Financiado pelo Banco Interamericano de Desenvolvimento (BID), o maior projeto, de US$ 750 milhões, será destinado ao Programa Global de Crédito Emergencial do Banco Nacional de Desenvolvimento Econômico e Social (BNDES), que financia micro, pequenas e médias empresas afetadas pela pandemia do novo coronavírus. O projeto terá abrangência nacional.

A Cofiex também autorizou o BID a emprestar US$ 30 milhões para o Banco de Desenvolvimento do Espírito Santo (Bandes). O dinheiro será usado para Programa Global de Crédito para a Defesa do Setor Produtivo e o Emprego naquele estado.

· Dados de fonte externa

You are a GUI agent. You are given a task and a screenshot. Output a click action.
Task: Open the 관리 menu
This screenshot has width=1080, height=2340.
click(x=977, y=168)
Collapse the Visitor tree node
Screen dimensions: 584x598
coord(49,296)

O terceiro financiamento aprovado é um financiamento de 7 milhões de euros do banco estatal de fomento alemão KfW Bankengruppe para ações complementares do Programa Águas do Sertão, no Ceará. Os recursos serão emprestados a fundo perdido, sem a necessidade de serem reembolsados.

Composta por representantes dos ministérios da Economia e das Relações Exteriores, a Cofiex aprova a primeira etapa da obtenção de empréstimos externos com garantia da União, quando o Tesouro Nacional cobre eventuais inadimplências em operações de crédito. Os projetos foram aprovados em reunião eletrônica, que ocorre no formato virtual durante a pandemia de covid-19.